第9章 代償 ★
その頃、ゾロも手当たり次第レナを探していた。
空が暗くなるにつれ、焦りも増して行く。
(レナ…どこ行きやがった)
人通りの少なくなってきた大通りを走っていると、通りゆく男たちの会話が耳に入ってきた。
「ー…犯されてるくせに何度もイッちゃってなぁ!」
少し気になったゾロは足を止め、歩きながら会話をする男たちに気づかれないよう、歩調を合わせて近くを歩いた。
「しっかし、良い女だったよなぁ」
「浮気する男の気が知れないぜ」
「『サンジはそんなことしない!』とか言って、カワイソーな女!」
聞き慣れた名前が耳に入った瞬間、ゾロは反射的に男たちに斬りかかっていた。
「今の話…詳しく聞かせてもらおうか…」
ゾロからただならぬ雰囲気を感じ取った男たちは、震え上がっていた。
男は全部で6人。
体格が良い者もいたが、所謂チンピラでゾロが本気を出すまでもなかった。
「ボスの女が…」
「ボスはどいつだ」
ゾロの言葉を聞き、一斉に一人に視線が集まった。
「てめぇがボスか。

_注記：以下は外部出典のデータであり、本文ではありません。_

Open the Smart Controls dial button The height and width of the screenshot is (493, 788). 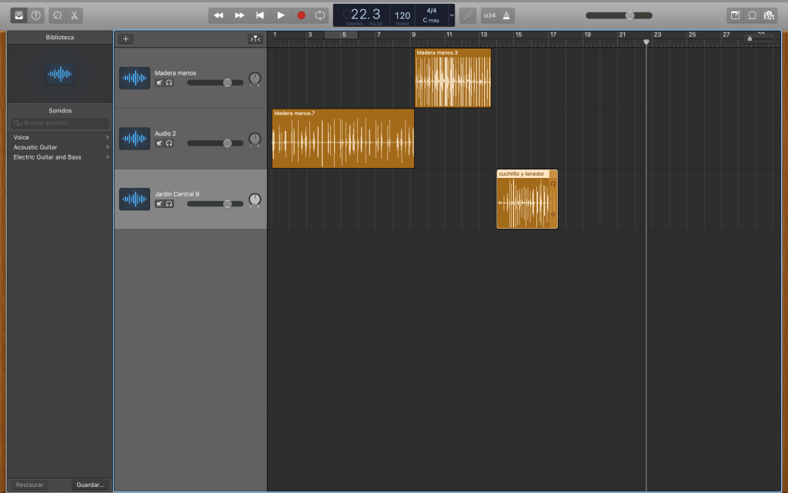[x=56, y=15]
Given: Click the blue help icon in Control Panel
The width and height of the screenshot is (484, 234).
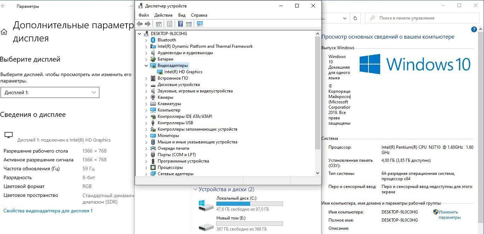Looking at the screenshot, I should pyautogui.click(x=474, y=30).
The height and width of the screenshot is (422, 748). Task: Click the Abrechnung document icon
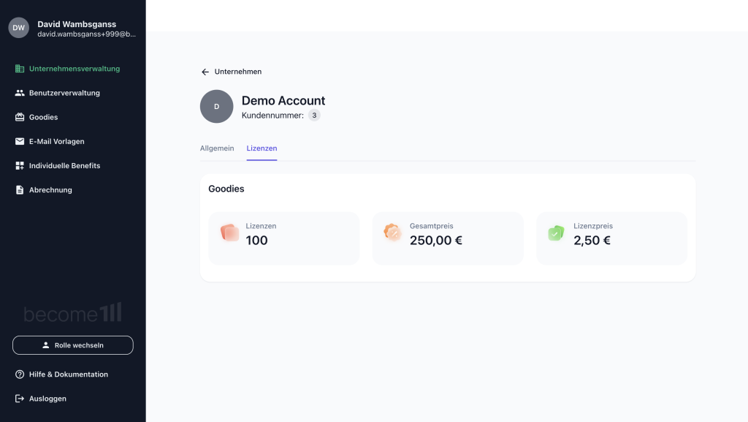click(x=20, y=190)
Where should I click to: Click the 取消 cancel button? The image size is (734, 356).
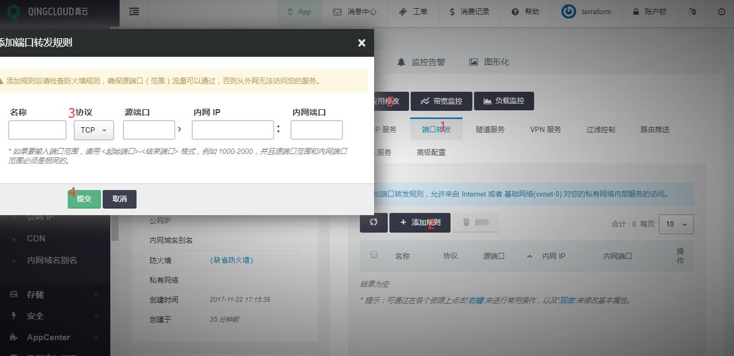[x=120, y=199]
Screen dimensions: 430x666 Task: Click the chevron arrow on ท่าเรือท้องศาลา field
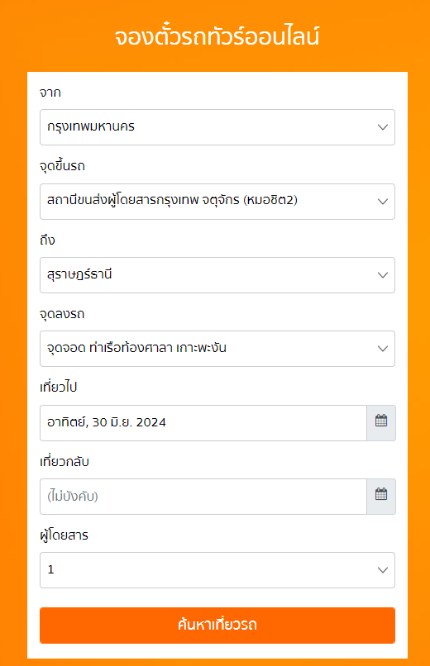pyautogui.click(x=383, y=349)
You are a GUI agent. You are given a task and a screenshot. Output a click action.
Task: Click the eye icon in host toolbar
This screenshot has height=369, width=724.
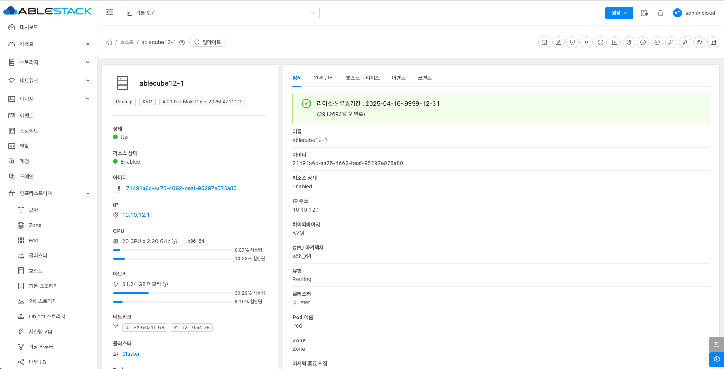(x=699, y=42)
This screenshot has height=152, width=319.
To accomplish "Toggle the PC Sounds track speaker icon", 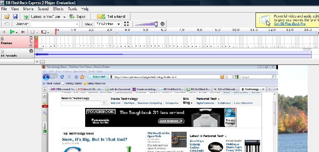I will point(31,51).
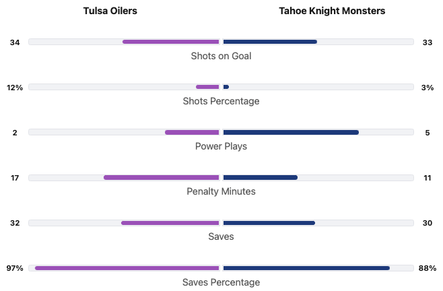Click the navy Penalty Minutes bar
Image resolution: width=443 pixels, height=291 pixels.
point(260,178)
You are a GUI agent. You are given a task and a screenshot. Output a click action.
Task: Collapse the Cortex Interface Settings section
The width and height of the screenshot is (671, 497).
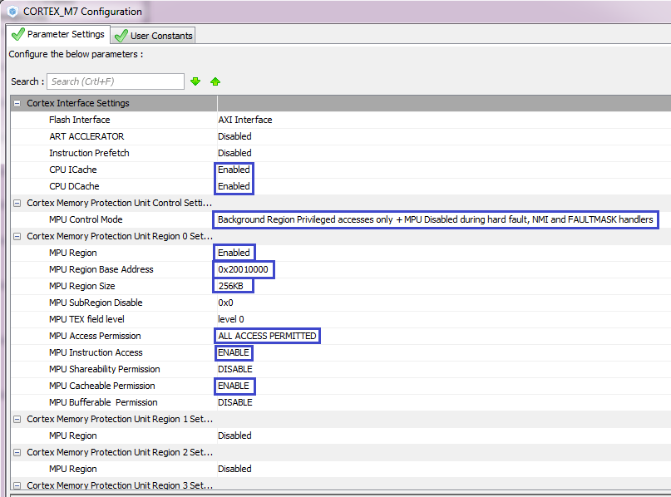pyautogui.click(x=17, y=103)
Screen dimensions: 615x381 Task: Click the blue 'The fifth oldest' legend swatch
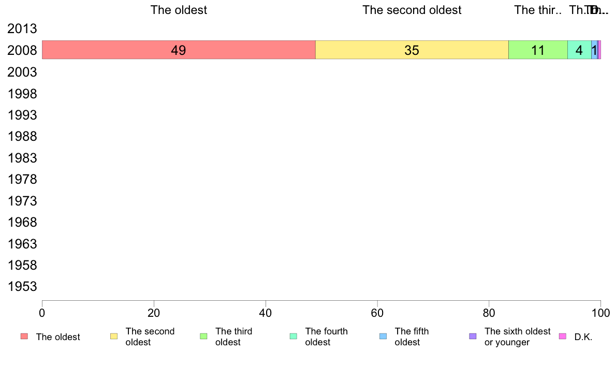pyautogui.click(x=383, y=336)

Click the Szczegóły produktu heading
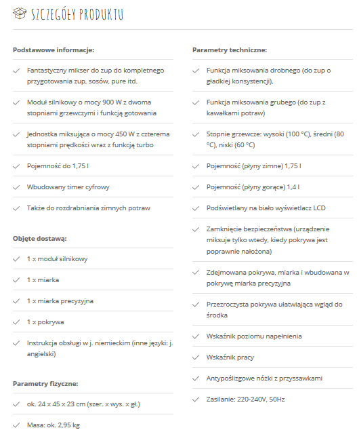click(x=77, y=14)
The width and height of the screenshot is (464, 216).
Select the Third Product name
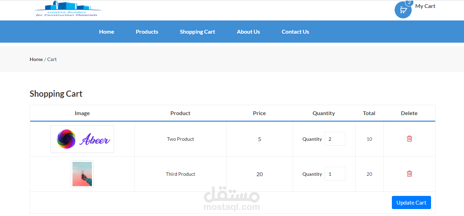click(x=180, y=174)
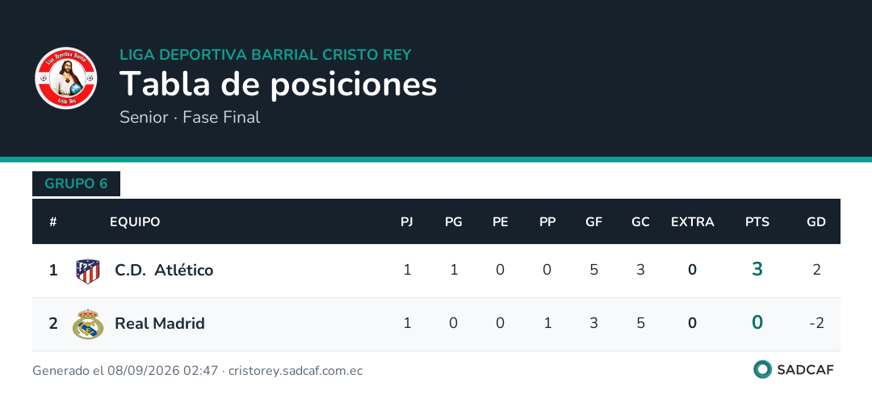Click the C.D. Atlético team crest
Viewport: 872px width, 412px height.
coord(88,271)
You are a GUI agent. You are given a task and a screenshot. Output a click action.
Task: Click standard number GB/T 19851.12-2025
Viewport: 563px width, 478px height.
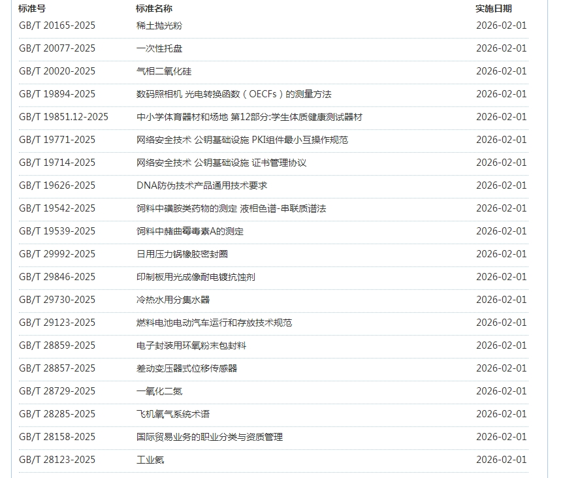[x=63, y=117]
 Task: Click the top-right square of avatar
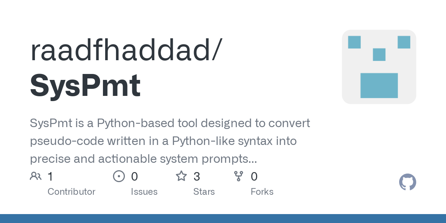click(404, 42)

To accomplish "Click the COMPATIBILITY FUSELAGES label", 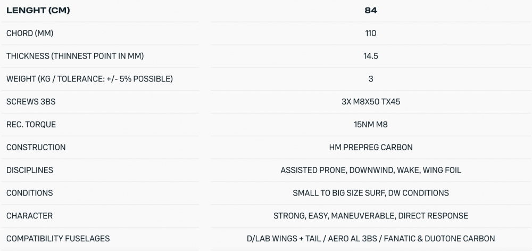I will coord(58,239).
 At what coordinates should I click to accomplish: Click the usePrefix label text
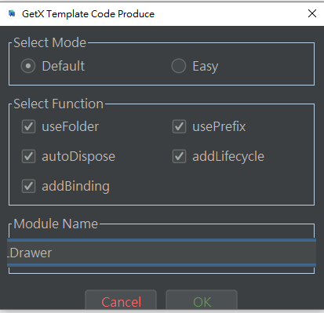tap(219, 127)
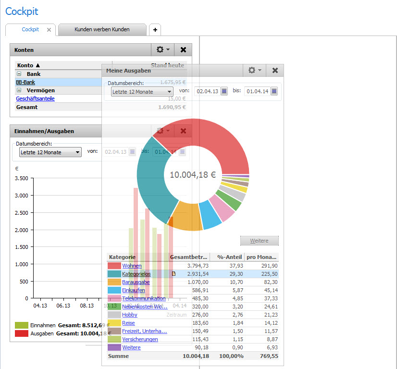
Task: Open the BB-Bank account link
Action: [x=25, y=82]
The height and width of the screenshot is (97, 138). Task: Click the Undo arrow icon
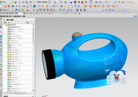(31, 2)
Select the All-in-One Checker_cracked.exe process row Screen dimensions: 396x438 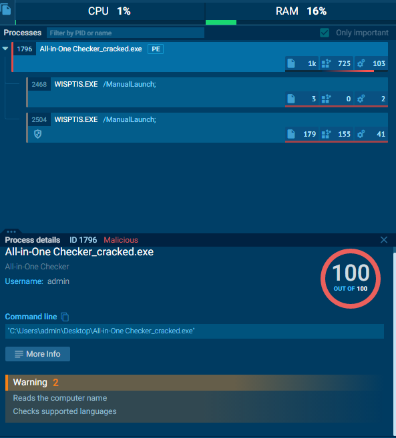200,57
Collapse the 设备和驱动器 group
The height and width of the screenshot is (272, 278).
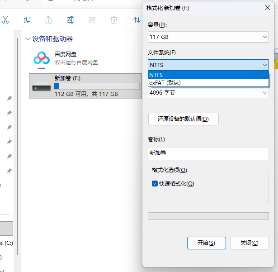28,39
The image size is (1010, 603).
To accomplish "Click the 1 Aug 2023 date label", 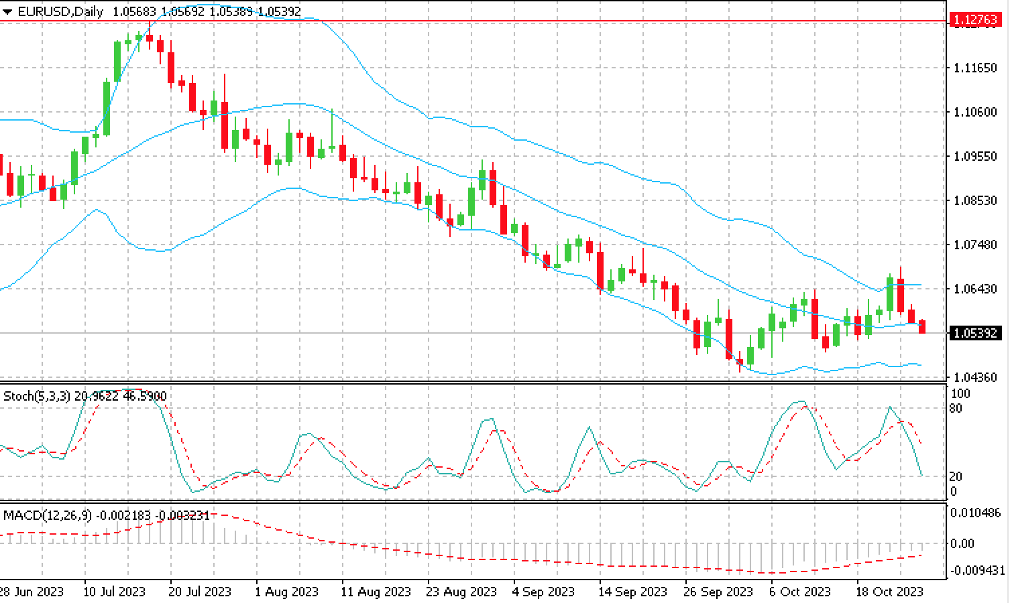I will tap(287, 592).
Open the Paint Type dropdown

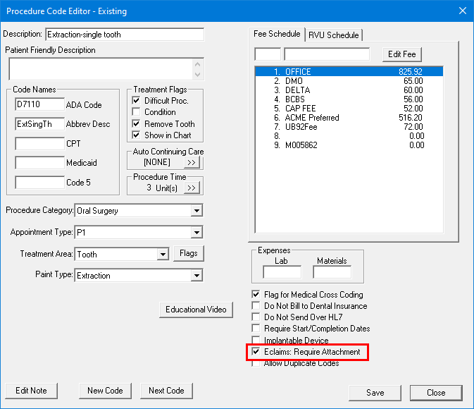[x=196, y=276]
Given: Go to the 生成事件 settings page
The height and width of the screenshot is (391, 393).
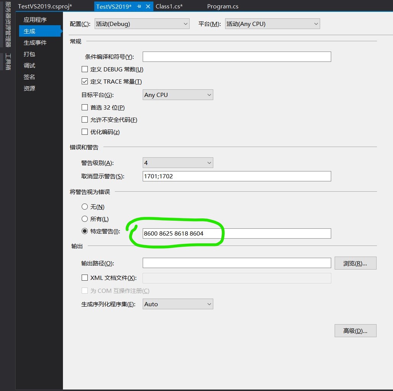Looking at the screenshot, I should coord(35,42).
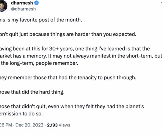Click the PM timestamp of the post

click(x=6, y=125)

うちの仲間が一人、まだ帰って来てねぇんだが…何か知らねぇか…レナって奴なんだが…」
「はぁ?知らないな。他を当たれ」
それを聞いたゾロは、一瞬で他の5人を斬り倒した。
「…本当のことを言わねぇと…次はお前の番だ」
男は青い顔をして、ゴクリと唾を飲んだ。